Further comments on the contents
* p.1: it is unclear what is meant by "the vectors [...] aggregating their meaning in mutual relationships"
* on p.2, there is a claim that the approach can be used for tasks such as document modeling etc., but it is not clear how EA would help for document modeling. Reference [15] also does not reveal that.
* p.2 mentions "the top 10 current classification approaches" - according to what criterion are they the top 10, and who says so?
* some of the claims about the classifiers in section 2 (e.g., decision trees are usually *not* thought of as sensitive to outliers) seem odd and should be underpinned with literature
* in section 2, it is unclear how noise and outliers play a role in the given setup. What would be noise and outliers in embeddings? Which embedding approach produces more outlying values? The conceptual relation to the problem at hand should be made clear here
* p.3: it is unclear how the work by Bujang et al. is relevant for the paper
* p.3: the definition of the KG is wrong, the objects should be the union of R, B, and L, not just L
* p.3: according to the definition, only subjects of triples are candidates for alignments, which I think is not correct (if we have a resource only appears as an object, i.e., does not have any outgoing relations, it can still be aligned to another KG)
* p.3: The variable D is not introduced/defined
* p.5: The paper mentions "previously calculated sets of positive and negative alignments", but it's not clear how they are precalculated.
* p.6: The authors state that they use a sequence length of 1, which would not make RDF2vec learn anything.

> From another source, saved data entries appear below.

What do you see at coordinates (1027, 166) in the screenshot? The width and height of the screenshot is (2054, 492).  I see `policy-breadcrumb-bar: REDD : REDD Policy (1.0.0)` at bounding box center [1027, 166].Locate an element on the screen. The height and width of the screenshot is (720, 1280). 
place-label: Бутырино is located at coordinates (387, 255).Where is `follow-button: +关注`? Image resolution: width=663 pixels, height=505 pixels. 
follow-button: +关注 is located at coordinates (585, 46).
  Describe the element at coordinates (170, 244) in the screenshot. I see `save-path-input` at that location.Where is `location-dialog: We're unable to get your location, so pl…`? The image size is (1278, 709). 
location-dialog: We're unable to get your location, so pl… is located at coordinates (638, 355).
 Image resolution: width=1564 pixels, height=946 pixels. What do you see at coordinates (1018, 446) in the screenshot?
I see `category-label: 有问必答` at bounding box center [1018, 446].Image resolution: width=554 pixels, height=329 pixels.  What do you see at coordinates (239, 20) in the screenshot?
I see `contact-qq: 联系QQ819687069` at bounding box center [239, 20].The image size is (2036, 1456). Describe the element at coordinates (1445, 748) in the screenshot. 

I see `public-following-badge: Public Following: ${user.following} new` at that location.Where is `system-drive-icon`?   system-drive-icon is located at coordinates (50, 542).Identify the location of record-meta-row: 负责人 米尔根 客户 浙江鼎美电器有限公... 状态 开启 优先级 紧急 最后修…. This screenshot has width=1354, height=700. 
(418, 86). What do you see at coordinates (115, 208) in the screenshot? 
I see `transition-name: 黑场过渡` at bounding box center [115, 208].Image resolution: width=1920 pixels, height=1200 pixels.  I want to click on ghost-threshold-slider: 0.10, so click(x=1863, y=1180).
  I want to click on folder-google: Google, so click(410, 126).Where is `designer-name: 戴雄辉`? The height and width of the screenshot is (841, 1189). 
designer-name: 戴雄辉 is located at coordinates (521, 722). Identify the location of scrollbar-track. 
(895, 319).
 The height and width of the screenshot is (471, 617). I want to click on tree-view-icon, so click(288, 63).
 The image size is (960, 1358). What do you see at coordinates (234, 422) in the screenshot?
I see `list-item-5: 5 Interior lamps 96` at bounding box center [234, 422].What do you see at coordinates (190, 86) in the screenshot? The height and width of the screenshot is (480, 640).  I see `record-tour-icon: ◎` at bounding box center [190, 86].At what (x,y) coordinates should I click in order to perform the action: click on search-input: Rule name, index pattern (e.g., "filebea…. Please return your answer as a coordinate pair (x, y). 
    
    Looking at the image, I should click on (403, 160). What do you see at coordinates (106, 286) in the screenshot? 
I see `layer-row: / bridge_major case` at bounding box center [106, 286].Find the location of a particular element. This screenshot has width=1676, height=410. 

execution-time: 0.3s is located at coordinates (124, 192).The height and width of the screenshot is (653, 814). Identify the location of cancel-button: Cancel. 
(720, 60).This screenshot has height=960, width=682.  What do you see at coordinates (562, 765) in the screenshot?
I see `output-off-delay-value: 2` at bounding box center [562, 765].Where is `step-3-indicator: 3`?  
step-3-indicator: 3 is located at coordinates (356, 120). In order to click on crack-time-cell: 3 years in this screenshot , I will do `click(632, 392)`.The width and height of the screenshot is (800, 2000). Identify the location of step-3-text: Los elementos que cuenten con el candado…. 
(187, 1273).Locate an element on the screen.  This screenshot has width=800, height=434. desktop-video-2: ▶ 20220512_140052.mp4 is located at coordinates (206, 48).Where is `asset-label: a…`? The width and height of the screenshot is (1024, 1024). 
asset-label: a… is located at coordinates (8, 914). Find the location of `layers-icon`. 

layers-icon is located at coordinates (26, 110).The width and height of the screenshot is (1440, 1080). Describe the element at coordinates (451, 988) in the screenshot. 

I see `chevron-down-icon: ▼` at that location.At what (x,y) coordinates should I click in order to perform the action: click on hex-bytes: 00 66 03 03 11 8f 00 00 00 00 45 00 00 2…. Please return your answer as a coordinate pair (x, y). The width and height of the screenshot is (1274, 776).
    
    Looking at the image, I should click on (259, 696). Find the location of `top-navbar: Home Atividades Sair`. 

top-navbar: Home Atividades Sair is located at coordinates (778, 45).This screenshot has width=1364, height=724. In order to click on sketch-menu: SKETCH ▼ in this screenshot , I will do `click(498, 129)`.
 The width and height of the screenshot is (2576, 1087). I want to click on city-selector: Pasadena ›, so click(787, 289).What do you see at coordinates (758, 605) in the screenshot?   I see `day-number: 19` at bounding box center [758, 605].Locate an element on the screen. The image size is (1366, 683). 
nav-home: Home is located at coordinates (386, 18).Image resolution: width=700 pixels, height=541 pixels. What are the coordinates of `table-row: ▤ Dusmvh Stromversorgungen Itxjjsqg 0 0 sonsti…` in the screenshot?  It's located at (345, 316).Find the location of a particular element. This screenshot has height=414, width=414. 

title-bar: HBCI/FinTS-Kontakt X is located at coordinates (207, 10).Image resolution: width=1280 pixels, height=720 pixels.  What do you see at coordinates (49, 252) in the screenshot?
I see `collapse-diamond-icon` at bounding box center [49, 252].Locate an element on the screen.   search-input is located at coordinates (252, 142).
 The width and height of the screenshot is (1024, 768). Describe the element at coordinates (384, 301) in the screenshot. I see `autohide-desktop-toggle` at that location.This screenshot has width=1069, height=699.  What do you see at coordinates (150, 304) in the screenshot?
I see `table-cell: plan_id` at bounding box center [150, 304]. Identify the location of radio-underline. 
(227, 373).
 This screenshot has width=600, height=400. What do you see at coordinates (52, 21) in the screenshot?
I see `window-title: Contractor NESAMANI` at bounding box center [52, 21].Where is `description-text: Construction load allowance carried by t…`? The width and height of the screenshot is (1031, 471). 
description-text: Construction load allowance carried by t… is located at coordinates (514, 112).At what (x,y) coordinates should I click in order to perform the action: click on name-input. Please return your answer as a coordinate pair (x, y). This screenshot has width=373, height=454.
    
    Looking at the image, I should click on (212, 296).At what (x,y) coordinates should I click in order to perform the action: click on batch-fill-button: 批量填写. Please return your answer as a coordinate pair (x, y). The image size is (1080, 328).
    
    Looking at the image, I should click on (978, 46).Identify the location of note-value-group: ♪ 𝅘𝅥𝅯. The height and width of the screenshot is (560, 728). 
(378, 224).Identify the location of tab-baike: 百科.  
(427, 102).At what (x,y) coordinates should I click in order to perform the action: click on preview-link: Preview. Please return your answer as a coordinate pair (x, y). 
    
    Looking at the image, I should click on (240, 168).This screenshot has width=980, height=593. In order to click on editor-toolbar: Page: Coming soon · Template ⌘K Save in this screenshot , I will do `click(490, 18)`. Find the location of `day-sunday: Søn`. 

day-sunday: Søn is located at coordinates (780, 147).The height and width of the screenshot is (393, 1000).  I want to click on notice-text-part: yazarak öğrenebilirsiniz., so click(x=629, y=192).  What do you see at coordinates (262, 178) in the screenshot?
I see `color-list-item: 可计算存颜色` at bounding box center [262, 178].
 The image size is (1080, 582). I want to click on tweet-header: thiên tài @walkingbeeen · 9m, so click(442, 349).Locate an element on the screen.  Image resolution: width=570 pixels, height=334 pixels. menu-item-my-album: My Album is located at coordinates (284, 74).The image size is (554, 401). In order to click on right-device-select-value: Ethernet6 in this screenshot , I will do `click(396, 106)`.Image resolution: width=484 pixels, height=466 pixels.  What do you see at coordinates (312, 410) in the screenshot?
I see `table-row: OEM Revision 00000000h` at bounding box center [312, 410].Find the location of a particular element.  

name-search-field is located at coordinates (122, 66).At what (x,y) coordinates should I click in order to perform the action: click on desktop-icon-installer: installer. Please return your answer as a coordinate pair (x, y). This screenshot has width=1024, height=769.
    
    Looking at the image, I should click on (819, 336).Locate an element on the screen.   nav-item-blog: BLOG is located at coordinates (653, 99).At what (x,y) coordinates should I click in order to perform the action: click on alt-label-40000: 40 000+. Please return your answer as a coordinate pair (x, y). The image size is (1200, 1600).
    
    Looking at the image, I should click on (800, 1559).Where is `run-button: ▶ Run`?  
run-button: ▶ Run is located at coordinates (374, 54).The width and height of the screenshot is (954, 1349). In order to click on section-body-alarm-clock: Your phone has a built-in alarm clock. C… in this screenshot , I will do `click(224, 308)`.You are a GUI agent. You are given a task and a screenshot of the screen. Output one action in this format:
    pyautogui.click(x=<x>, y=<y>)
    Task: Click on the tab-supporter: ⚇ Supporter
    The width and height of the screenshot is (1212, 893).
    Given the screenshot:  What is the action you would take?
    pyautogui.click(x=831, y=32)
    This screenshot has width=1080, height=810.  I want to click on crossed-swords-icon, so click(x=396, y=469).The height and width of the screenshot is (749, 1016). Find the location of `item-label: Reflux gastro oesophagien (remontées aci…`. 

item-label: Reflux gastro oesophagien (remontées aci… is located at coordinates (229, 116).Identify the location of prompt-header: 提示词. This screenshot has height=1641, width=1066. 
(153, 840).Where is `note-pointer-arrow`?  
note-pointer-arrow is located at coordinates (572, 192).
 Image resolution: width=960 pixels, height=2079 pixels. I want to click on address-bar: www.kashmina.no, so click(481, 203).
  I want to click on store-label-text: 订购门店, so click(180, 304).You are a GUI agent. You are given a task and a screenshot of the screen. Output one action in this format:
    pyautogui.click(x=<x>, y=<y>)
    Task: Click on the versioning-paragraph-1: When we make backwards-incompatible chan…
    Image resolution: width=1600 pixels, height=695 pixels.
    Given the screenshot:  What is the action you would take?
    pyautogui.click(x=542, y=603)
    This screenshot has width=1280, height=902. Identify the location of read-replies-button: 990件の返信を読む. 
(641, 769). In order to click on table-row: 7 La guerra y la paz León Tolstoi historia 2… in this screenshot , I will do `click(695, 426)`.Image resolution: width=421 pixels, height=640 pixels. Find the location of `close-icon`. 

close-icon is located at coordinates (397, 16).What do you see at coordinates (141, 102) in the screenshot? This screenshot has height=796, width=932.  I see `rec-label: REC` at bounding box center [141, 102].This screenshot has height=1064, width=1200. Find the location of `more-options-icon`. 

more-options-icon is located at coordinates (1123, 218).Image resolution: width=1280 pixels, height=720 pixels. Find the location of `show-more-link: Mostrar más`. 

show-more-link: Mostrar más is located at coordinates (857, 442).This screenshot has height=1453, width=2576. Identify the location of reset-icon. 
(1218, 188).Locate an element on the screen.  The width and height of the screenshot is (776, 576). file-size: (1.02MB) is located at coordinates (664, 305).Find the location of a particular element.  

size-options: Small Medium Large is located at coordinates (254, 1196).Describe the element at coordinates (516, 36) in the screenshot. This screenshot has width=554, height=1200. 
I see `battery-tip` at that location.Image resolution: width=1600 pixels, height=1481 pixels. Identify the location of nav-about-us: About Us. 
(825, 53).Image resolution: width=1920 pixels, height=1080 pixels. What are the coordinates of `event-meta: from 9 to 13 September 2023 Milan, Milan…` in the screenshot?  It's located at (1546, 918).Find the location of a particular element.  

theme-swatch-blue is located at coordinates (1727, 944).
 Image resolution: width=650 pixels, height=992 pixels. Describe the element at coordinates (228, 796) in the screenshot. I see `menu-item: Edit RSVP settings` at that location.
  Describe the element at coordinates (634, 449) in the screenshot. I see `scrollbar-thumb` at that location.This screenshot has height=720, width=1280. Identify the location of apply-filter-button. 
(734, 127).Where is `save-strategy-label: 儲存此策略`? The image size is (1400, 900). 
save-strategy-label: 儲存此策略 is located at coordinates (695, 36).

Also, they should specify the full specification of parameters (e.g., SG vs. CBOW), no. of walks, etc.

Further comments on language issues
* p.1: "referring to the same reality or not" - probably you mean "real world entity"
* The way of referring to steps in Fig. 1 (e.g., "P2, Figure 1") is unusual, rather use "step 2 in Figure 1"

Summarizing, this paper does not meet the standards of SWJ.

[1] http://oaei.ontologymatching.org/2023/results/anatomy/index.html
[2] https://hobbit-project.github.io/OAEI_2022.html
[3] http://www.dit.unitn.it/~pavel/om2016/papers/oaei16_paper0.pdf
[4] Portisch, Paulheim: The RDF2vec Family of Knowledge Graph Embedding Methods. Semantic Web Journal, 2024
[5] Gesese et al.: A Survey on Knowledge Graph Embeddings with Literals: Which model links better Literal-ly? Semantic Web Journal 12(4), 2021

Review #3
By Ernesto Jimenez-Ruiz submitted on 26/Jun/2024
Suggestion:
Reject
Review Comment:

The paper deals with an interesting topic, but the conducted exercise is very limited to be considered for the Sem Web journal. I encourage the authors to revise the state-of-the-art and keep working on the topic.

Important comments:

The definition of RDF graph is not correct as objects can also be IRIs and blank nodes, this somehow hinders the subsequent definitions, as only subjects are aligned. Nevertheless the overall formalization of the problems needs an important revision.

The generation of negative samples is not described. Positive samples is the assumed to come from the OAEI datasets, but this is not mentioned in Section 3.

The related work does not mention modern systems dealing with EA and KG embeddings. e.g., OntoEA (https://arxiv.org/abs/2105.07688)

The evaluation and take home notes is not conclusive given the limited extent of th3 evaluation: (i) more sophisticated architectures are not evaluated, (ii) more KG embeddings approaches should be considered. The length of the vectors also seems limited (I would consider RDF2Vec vectors of at least size 100).

Additional comments:
- The paper is at some point not easy to follow.
- References are not always accurate, for example the ones in the column Evaluate in Tables 1 and 2.